Where AI Works in Medicine
The strongest evidence exists in image classification tasks. A 2019 Nature Medicine paper demonstrated that a Google-trained deep learning system could detect diabetic retinopathy from fundus photographs with specificity and sensitivity exceeding trained ophthalmologists. Multiple papers have replicated comparable results for dermatological cancer detection, chest X-ray pneumonia detection, and mammography cancer identification.
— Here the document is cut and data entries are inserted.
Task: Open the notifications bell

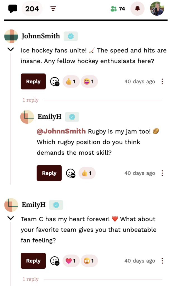Action: click(x=137, y=9)
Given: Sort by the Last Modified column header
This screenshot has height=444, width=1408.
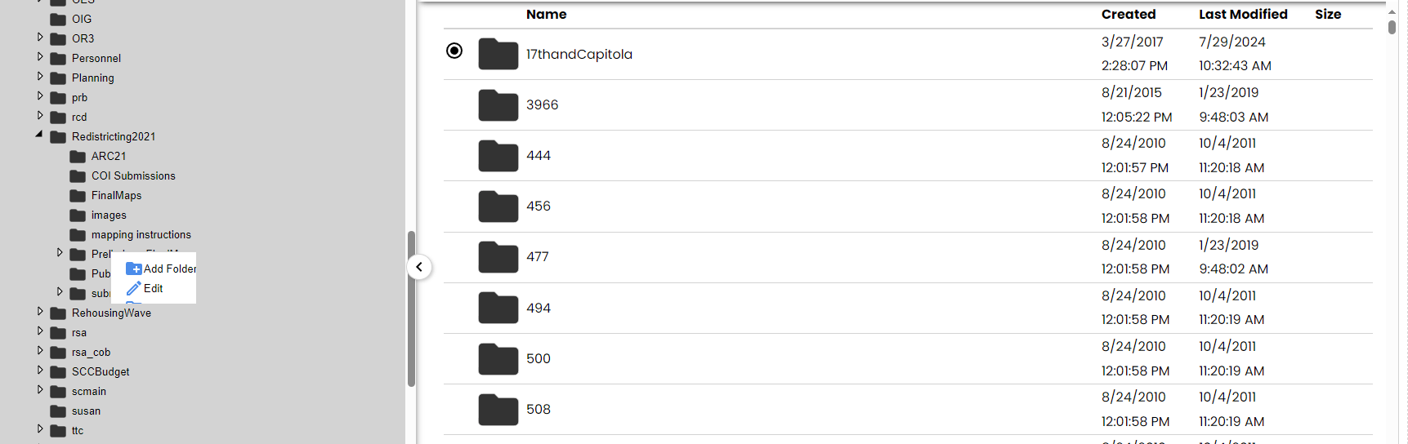Looking at the screenshot, I should (1243, 14).
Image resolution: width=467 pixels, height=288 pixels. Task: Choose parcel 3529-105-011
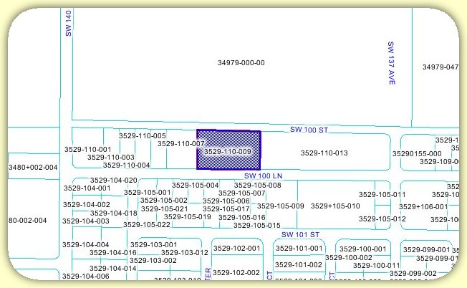tap(382, 194)
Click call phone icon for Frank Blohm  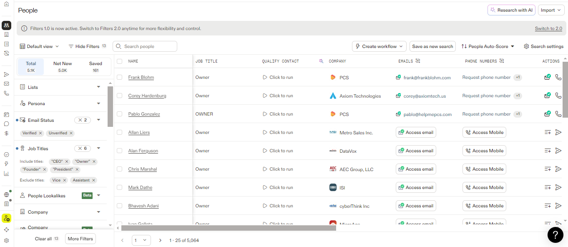[558, 77]
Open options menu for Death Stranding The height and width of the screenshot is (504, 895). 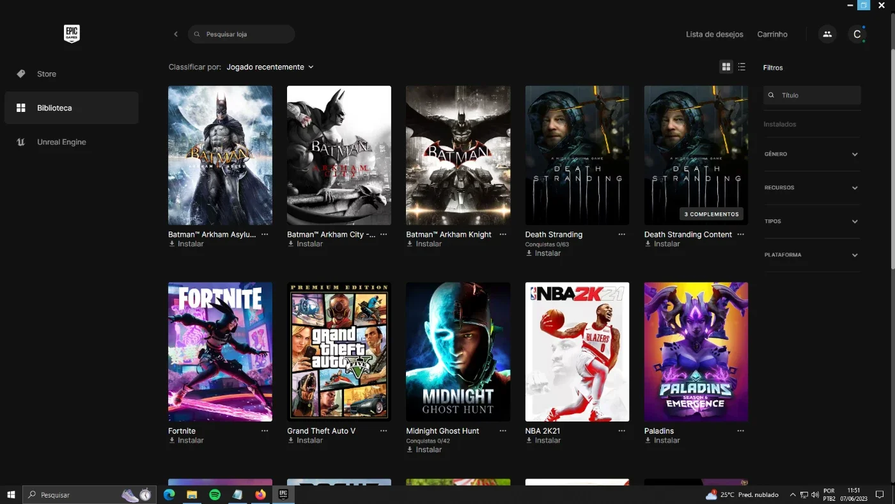coord(621,235)
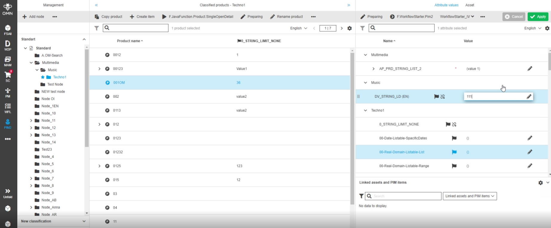Click the product search input field
The width and height of the screenshot is (551, 228).
(x=136, y=28)
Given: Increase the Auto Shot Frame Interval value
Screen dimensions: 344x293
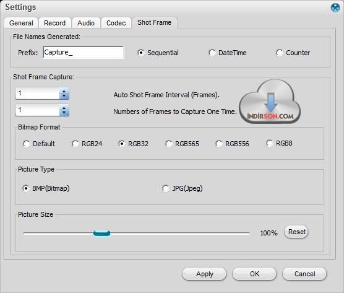Looking at the screenshot, I should (x=64, y=91).
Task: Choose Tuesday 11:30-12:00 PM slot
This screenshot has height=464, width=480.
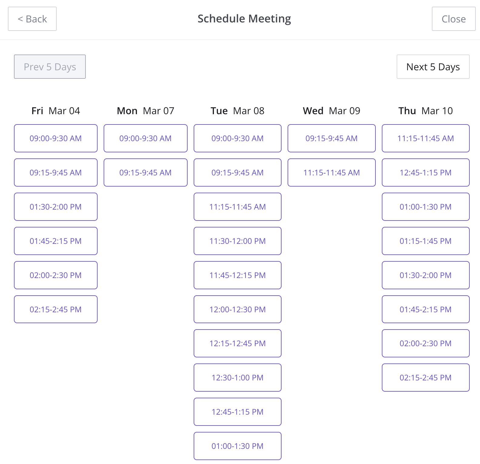Action: pos(238,241)
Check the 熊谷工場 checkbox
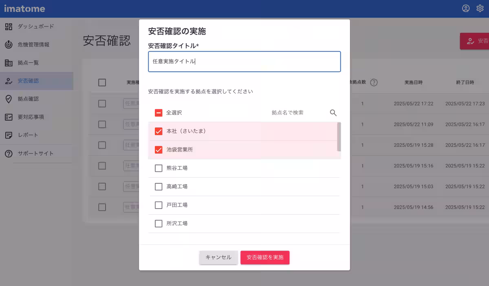The height and width of the screenshot is (286, 489). (159, 168)
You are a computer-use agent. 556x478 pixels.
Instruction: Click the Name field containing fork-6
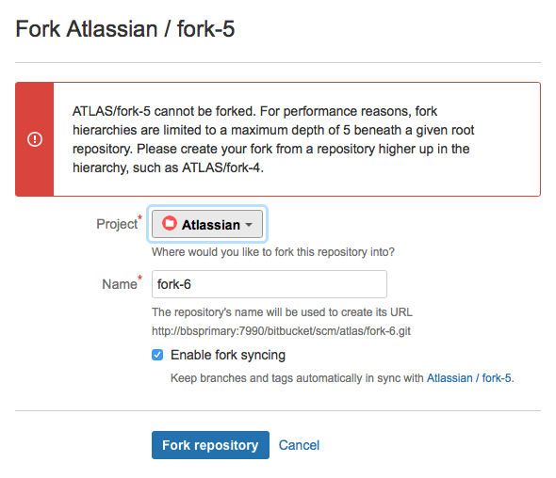click(270, 284)
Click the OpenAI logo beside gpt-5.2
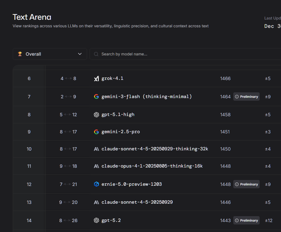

These results are real but come with important caveats: performance is measured on held-out test sets from the same distribution as training data. In deployed settings — different hospitals, different equipment, different patient demographics — performance often degrades significantly. The gap between published benchmark performance and real-world deployed performance is a known and serious problem.
The Outcome Evidence Gap
The more important question is not whether AI can match radiologists on image classification tasks in research conditions, but whether AI deployment improves patient outcomes: reduced missed diagnoses, fewer false positives, shorter time to treatment, lower mortality. This evidence is substantially weaker.
A 2024 systematic review in JAMA found that the majority of published AI clinical studies used retrospective designs, single-center data, and intermediate outcomes (test accuracy) rather than patient outcomes (mortality, quality of life, hospitalization). Of hundreds of FDA-cleared AI medical devices, very few have published prospective randomized controlled trial evidence on patient outcomes.
The Regulatory Gap
The FDA has approved over 700 AI-enabled medical devices as of 2024. The approval pathway for software-based medical devices (510(k) substantial equivalence) was not designed for adaptive AI systems and does not require the level of clinical trial evidence required for new drugs. Companies can obtain clearance on retrospective data demonstrating analytical validity — how well the algorithm performs on a test set — without demonstrating clinical validity in a prospective trial.
What Responsible Deployment Requires
The AI Now Institute and academic critics of medical AI have argued for: mandatory post-market surveillance studies measuring patient outcomes, algorithmic audit requirements for equity (many systems perform significantly worse on underrepresented populations), transparency requirements so clinicians understand what AI systems are making decisions based on, and pre-registration of clinical AI studies to reduce publication bias. None of these are currently required by FDA clearance pathways.